REQUIRED TASKS:
(a) List every step that claim 2 of the virtual sound positioning claims includes, naming each one by its opening words.
(b) Write the next part of the virtual sound positioning claims, picking up after claim 5.

PROVIDED PASSAGE:

>>>>>

2. A method of positioning a sound image of a virtual sound source to a listener in a virtual sound field by filtering audio signals of left and right channels through left and right filters which simulate acoustic transfer characteristics of the virtual sound field, the method comprising the steps of:
provisionally memorizing acoustic transfer characteristics of the virtual sound field allotted to sample points distributed radially around a center point of the listener;
designating a source point at which the virtual sound source is to be located within the virtual sound field in terms of a geometric distance and a geometric direction relative to the center point;
computing a leftward acoustic direction from the source point to a left ear of the listener according to said geometric distance, said geometric direction and an offset of the left ear from the center point;
computing a rightward acoustic direction from the source point to a right ear of the listener according to said geometric distance, said geometric direction and an offset of the right ear from the center point;
selecting a leftward sample point substantially coincident with the leftward acoustic direction to determine an effective acoustic transfer characteristic based on the acoustic transfer characteristics allotted to the leftward sample point so as to enable the left filter to simulate said effective transfer characteristic;
selecting a rightward sample point substantially coincident with the rightward acoustic direction to determine another effective acoustic transfer characteristic based on the acoustic transfer characteristics allotted to the rightward sample point so as to enable the right filter to simulate said another effective transfer characteristic; and
filtering an audio signal of the left channel through the left filter and filtering another audio signal of the right channel through the right filter to thereby direct the sound image of the virtual sound source located at the source point to the listener positioned at the center point.
3. A method according to claim 2 , wherein the step of selecting a leftward sample point comprises selecting a pair of leftward sample points which lie oppositely relative to the leftward acoustic direction such that said effective acoustic transfer characteristic is determined by interpolating the acoustic transfer characteristics allotted to the pair of the leftward sample points, and wherein the step of selecting a rightward sample point comprises selecting a pair of rightward sample points which lie oppositely relative to the rightward acoustic direction such that said another effective acoustic transfer characteristic is determined by interpolating the acoustic transfer characteristics allotted to the pair of the rightward sample points.
4. A method according to claim 2 , wherein the step of computing the leftward acoustic direction comprises computing an azimuth component of the leftward acoustic direction from the source point to the left ear of the listener in a three-dimensional space of the virtual sound field such that the leftward sample point is selected substantially coincident with the azimuth component of the leftward acoustic direction, and wherein the step of computing the rightward acoustic direction comprises computing an azimuth component of the rightward acoustic direction from the source point to the right ear of the listener such that the rightward sample point is selected substantially coincident with the azimuth component of the rightward acoustic direction, thereby directing the sound image of the virtual sound source to the listener in an azimuth direction of the three-dimensional space.
5. A method according to claim 4 , further comprising the steps of computing an elevation component of an acoustic direction from the source point to the listener according to said geometric distance and said geometric direction, and filtering the audio signals according to the elevation component of the acoustic direction so as to direct the sound image of the virtual sound source to the listener in an elevation direction of the three-dimensional space.

<<<<<

STORED RECORDS:

>>>>>

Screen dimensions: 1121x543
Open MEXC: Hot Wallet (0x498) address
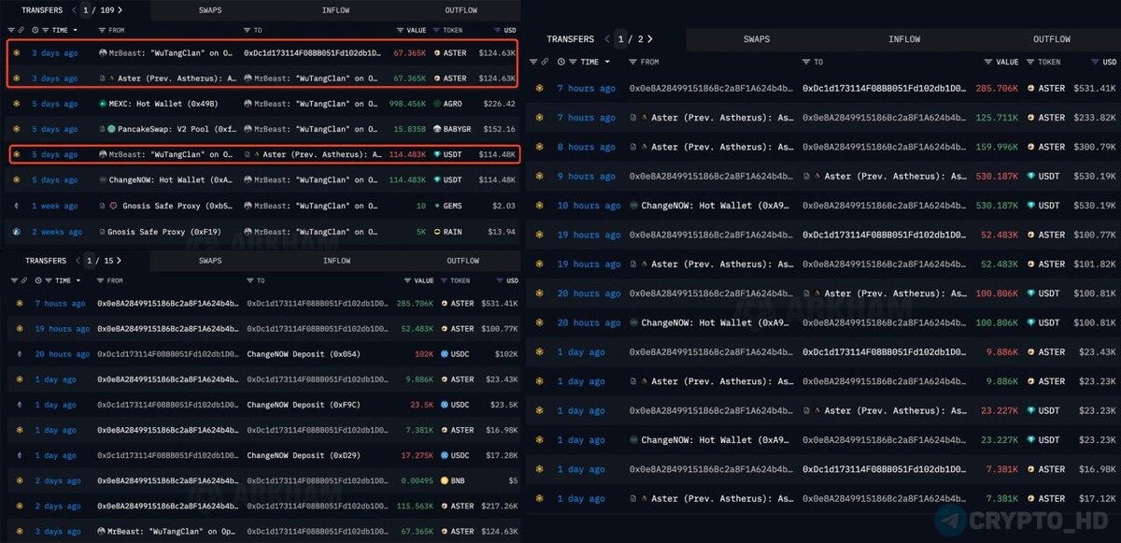[159, 104]
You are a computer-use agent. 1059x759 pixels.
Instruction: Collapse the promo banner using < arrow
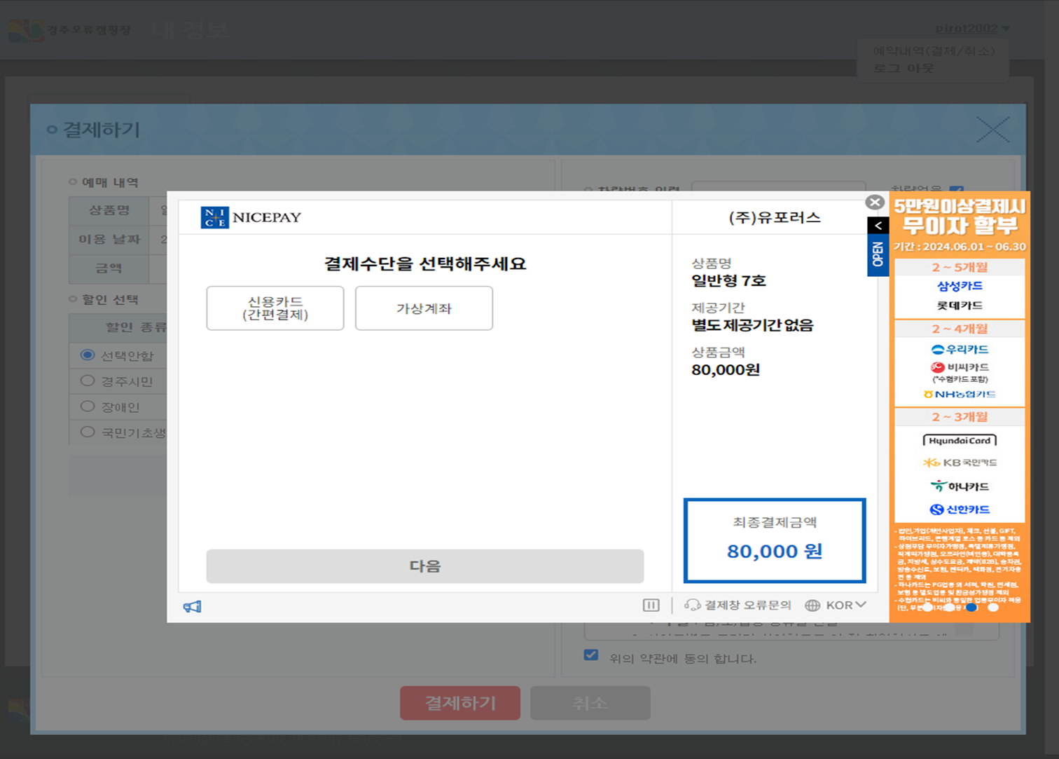(x=878, y=226)
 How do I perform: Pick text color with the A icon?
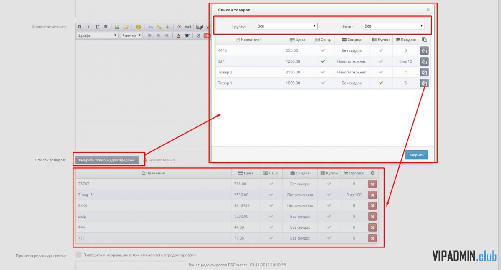tap(178, 36)
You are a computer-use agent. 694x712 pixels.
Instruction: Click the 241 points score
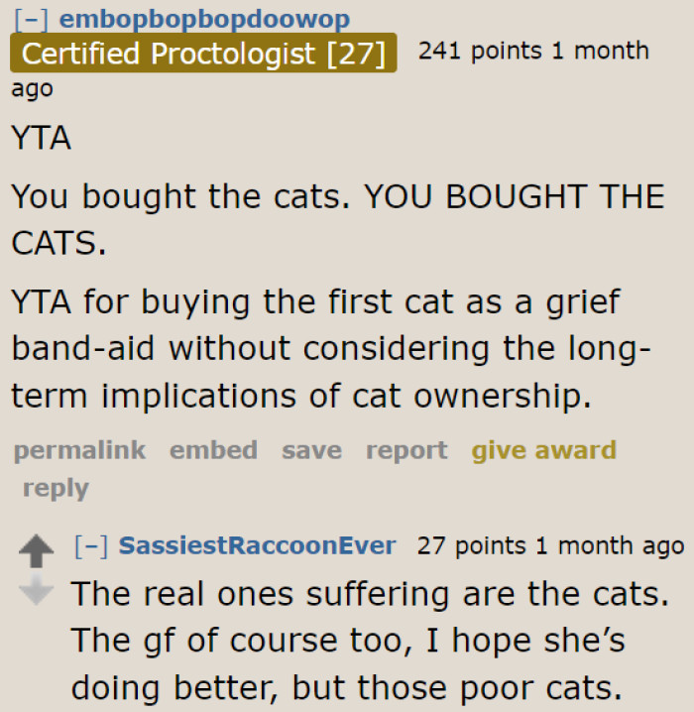pos(478,51)
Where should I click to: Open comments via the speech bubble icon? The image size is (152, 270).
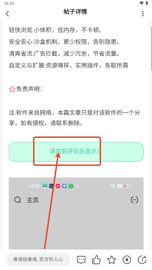(x=81, y=260)
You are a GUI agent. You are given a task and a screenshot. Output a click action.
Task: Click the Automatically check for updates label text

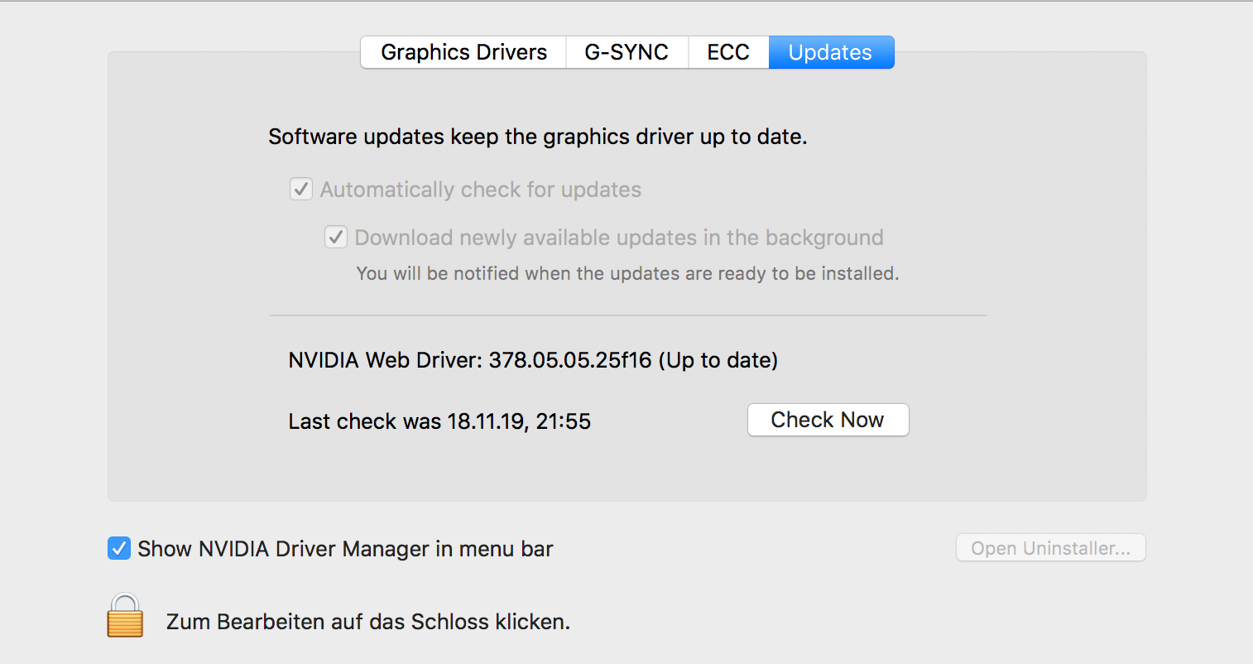(481, 190)
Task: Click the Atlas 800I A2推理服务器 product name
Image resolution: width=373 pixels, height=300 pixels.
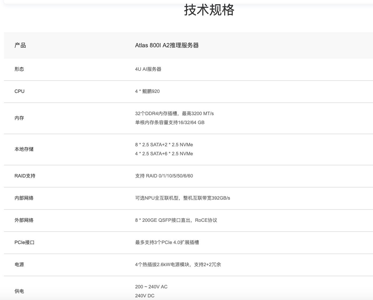Action: click(167, 45)
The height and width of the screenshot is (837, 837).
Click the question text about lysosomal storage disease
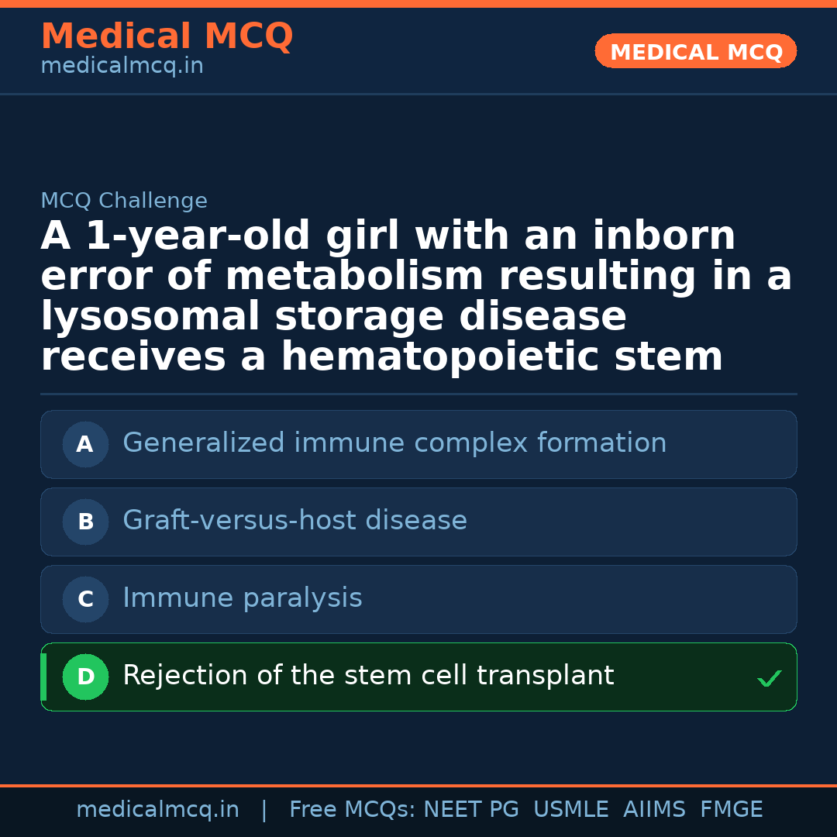click(x=417, y=297)
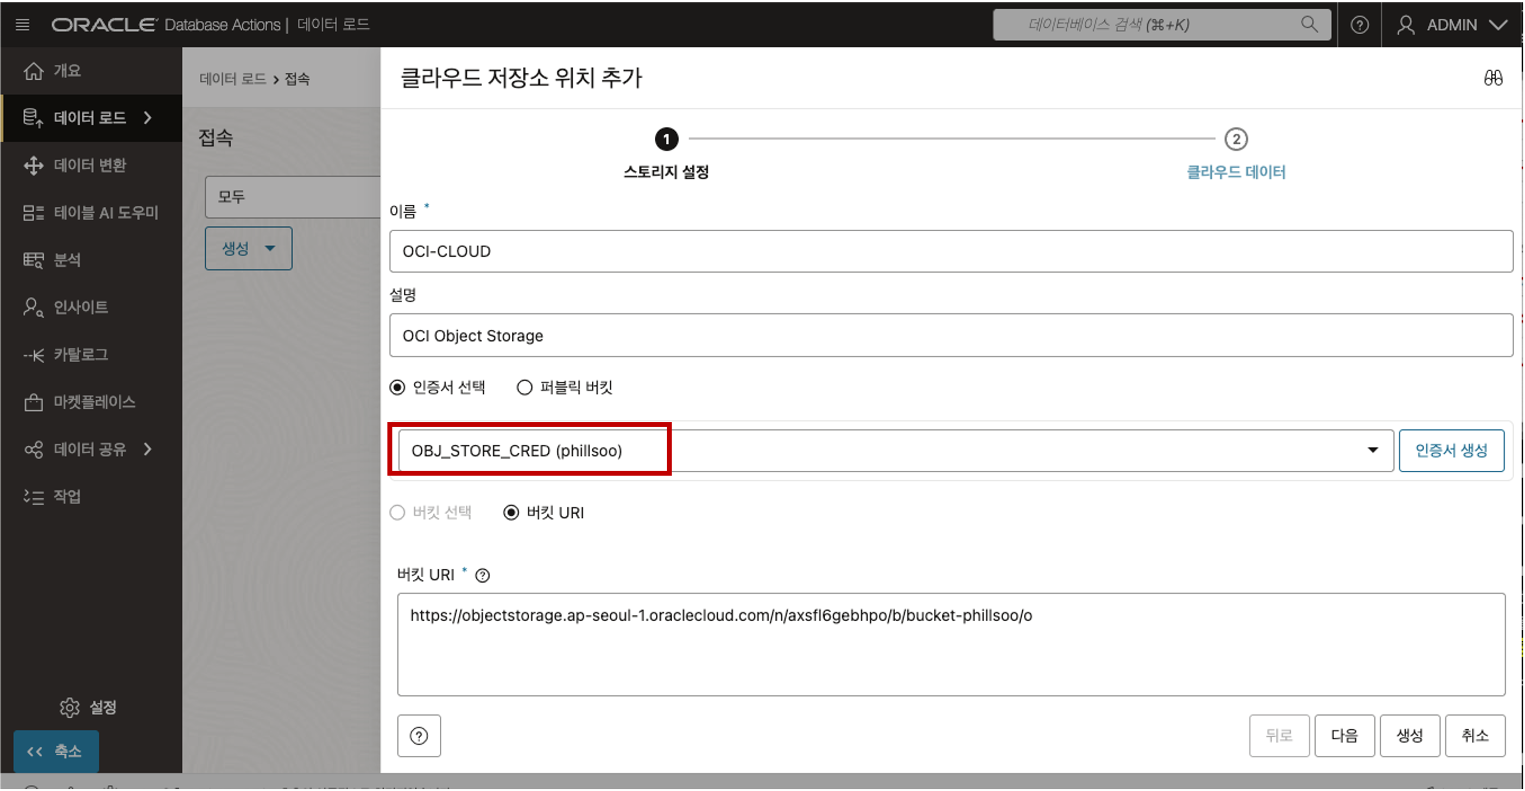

<<<<<

SOLVED TASKS:
(a)
- provisionally memorizing acoustic transfer characteristics of the virtual sound field
- designating a source point
- computing a leftward acoustic direction
- computing a rightward acoustic direction
- selecting a leftward sample point
- selecting a rightward sample point
- filtering an audio signal of the left channel through the left filter and filtering another audio signal of the right channel through the right filter

(b)
6. An apparatus for positioning a sound image of a virtual sound source at a designated source point to a listener in a virtual sound field, comprising:
a database that provisionally memorizes acoustic transfer characteristics of the virtual sound field in correspondence to reference source points distributed radially around a center point of the listener;
left and right filters that respectively filter audio signals of left and right channels according to the acoustic transfer characteristics loaded from the database;
a processor that computes a leftward acoustic direction from the designated source point to a left ear of the listener, and that computes a rightward acoustic direction from the designated source point to a right ear of the listener;
a controller that specifies a leftward reference source point coincident with the leftward acoustic direction to load an effective acoustic transfer characteristic corresponding to the leftward reference source point from the database into the left filter, and that specifies a rightward reference source point coincident with the rightward acoustic direction to load another effective acoustic transfer characteristic corresponding to the rightward reference source point from the database into the right filter; and
a feeder that feeds an audio signal of the left channel to the left filter and feeds another audio signal of the right channel to the right filter to thereby direct the sound image of the virtual sound source located at the source point to the listener positioned at the center point.
7. An apparatus for positioning a sound image of a virtual sound source to a listener in a virtual sound field, comprising:
a database that provisionally memorizes a pair of leftward and rightward acoustic transfer characteristics of the virtual sound field in correspondence to each of sample points distributed radially around a center point of the listener at a fixed radius, the leftward acoustic transfer characteristic simulating a path from each sample point to the left ear of the listener and the rightward acoustic transfer characteristic simulating another path from each sample point to the right ear of the listener;
left and right filters that respectively filter audio signals of left and right channels according to the left and right acoustic transfer characteristics loaded from the database;
an input that designates a source point at which the virtual sound source is to be located within the virtual sound field;
a processor that computes a leftward acoustic direction from the source point to the left ear of the listener and that computes a rightward acoustic direction from the source point to the right ear of the listener;
a controller that specifies a leftward sample point substantially coincident with the leftward acoustic direction to load the leftward transfer characteristic corresponding to the leftward sample point from the database into the left filter, and that specifies a rightward sample point substantially coincident with the rightward acoustic direction to load the rightward acoustic transfer characteristic corresponding to the rightward sample point from the database into the right filter; and
a feeder that feeds an audio signal of the left channel to the left filter and feeds another audio signal of the right channel to the right filter to thereby direct the sound image of the virtual sound source located at the source point to the listener positioned at the center point.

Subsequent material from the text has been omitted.